When the AGC control voltage begins to drop, the diodes D11, D12 lose their forward bias and initiate gain reduction in the upper rank transistors. A reduction in the potentials at the bases of Q5, Q6 causes the voltage at the emitters of Q5, Q6 and the anodes of the diodes D11, D12, coupled to the emitters, to fall correspondingly. The cathode potentials of the diodes D11, D12 tend to be sustained initially at the prior value by current supplied from Q20 through R61, R62, proportioned to hold current into Q3, Q4 steady. In the initial gain reduction the bases of Q5, Q6 go from +5 diode drops to +4 diode drops above ground and the anodes of diodes D11, D12 go from +4 diode drops to +3 diode drops above ground. The cathodes of diodes D11, D12 correspondingly go from +3 to +2 diode drops above ground. In the process, diodes D11, D12 lose their forward bias. As they become nonconductive, the resistances R9 and R10 in the emitter paths of Q5, Q6 are no longer shunted by the low forward resistance of forward biased diodes, and introduce a first gain reducing degeneration of the upper rank transistors.

When gain withdrawal from the upper rank transistors Q5, O6 is complete, gain withdrawal is initiated from the lower rank transistors Q3, Q4.
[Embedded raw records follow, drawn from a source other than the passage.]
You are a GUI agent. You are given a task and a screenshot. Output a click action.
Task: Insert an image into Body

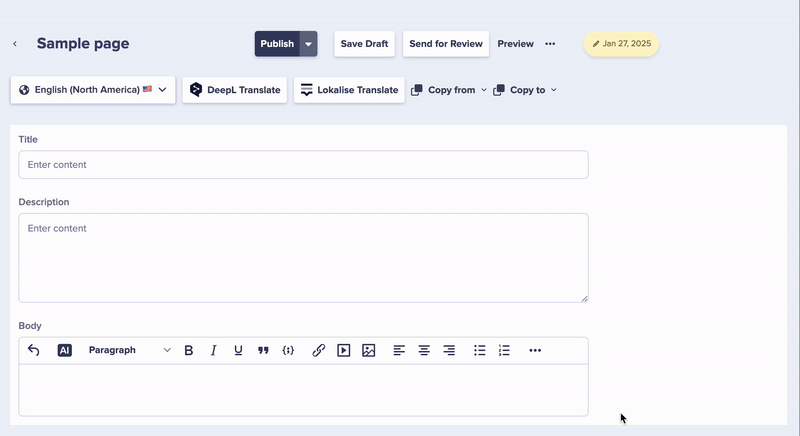(x=369, y=350)
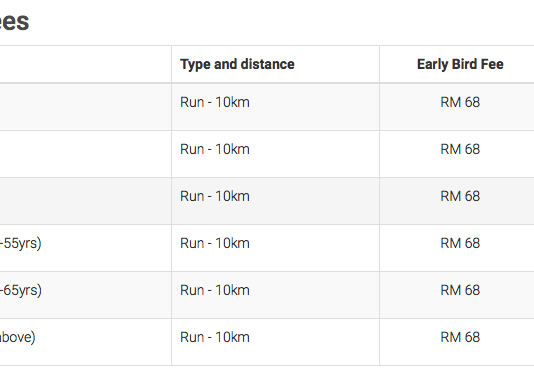
Task: Click 'RM 68' fee in third row
Action: [x=460, y=196]
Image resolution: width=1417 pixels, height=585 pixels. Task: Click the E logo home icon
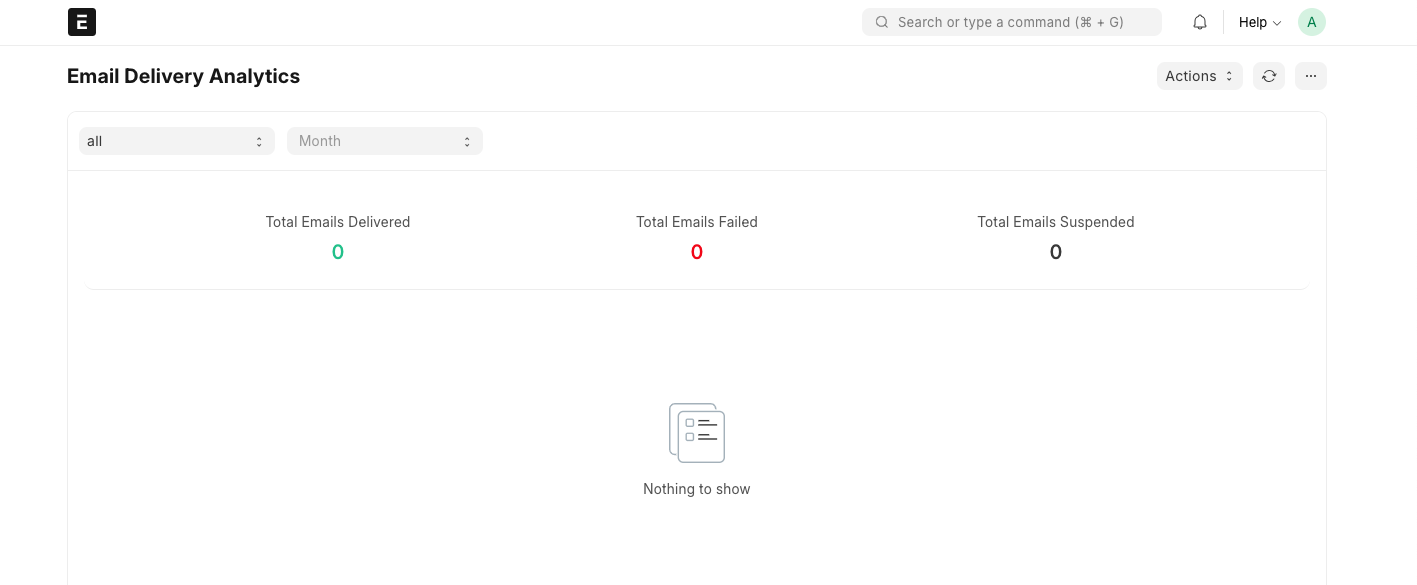[82, 22]
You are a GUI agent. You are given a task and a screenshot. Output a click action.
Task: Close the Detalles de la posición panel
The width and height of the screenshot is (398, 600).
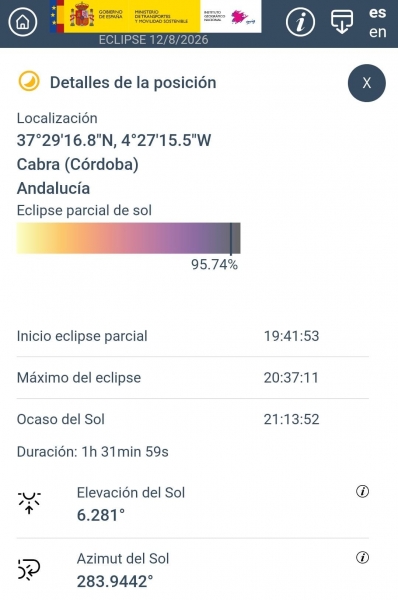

As previously noted, diode pairs D3, D4 and D1, D2 influence the gain of the lower rank transistors. Diodes D3, D4 have their cathodes connected respectively to the collectors of Q3, Q4, while their anodes are coupled to the bases of Q1, Q2. When the lower rank is at maximum gain, the diodes D3, D4 are reversely biased and exhibit a parasitic capacity illustrated by the dotted lines CD3, CD4. This capacity provides a small and essentially negligible degenerative feedback (corresponding to 3,000 ohms capacitive reactance). Under AGC gain reduction the diodes D3, D4 are forced into forward conduction. When this occurs their negative feedback impedance changes to a resistance of a few tens of ohms, forcing a substantial reduction in gain in the lower rank amplifiers.

Similarly, the diodes D1 and D2 have an influence upon the gain of the overall amplifier. Their influence may be regarded as affecting the division of the signal at the base of emitter follower transistor Q1 and Q2. Assuming an initially reversed bias condition, the diodes Dl, D2 present a high impedance shunting the input junction of emitter followers Q1 and Q2. The 4.3K input resistances R3 and R4, which shunt diodes D1, D2 are small enough to permit small amounts of current for stabilization of the control network and yet are sufficiently high to avoid loading the input circuit with respect to input signals. Under AGC reduction, the diodes D1, D2 become forward biased and forward conduction ensues. Under this condition, the input signal voltage divides between the series resistances R1, R2 ohms) and the relatively low impedance (20 ohms) of the forwardly conducting diodes D1, D2. The effect is to reduce the gain of the composite lower rank configuration. The impedance is also low enough to permit large d.c. current flows into the control network.

In the gain reduction involving the diode pairs (D1, D2) (D3, D4), the base of Q7 continues to remain at +1 diode drop above ground; the bases of Q3, Q4 continue to remain at +2 diode drops above ground; and the bases of Q1, Q2 continue to remain at +3 diode drops above ground. These three points were not affected during the initial gain reduction either. The voltage changes occur at the emitter of Q8 whose voltage increases from +3 to +4 diode drops above ground, at the base of Q8 which increases from +4 to +5 diode drops above ground, and finally at the emitter of Q20 which goes from +3 to +4 diode drops above ground. If these voltages are traced to the diode terminals, it may be seen that the diode pairs (D1, D2 and D3, D4) become forwardly biased.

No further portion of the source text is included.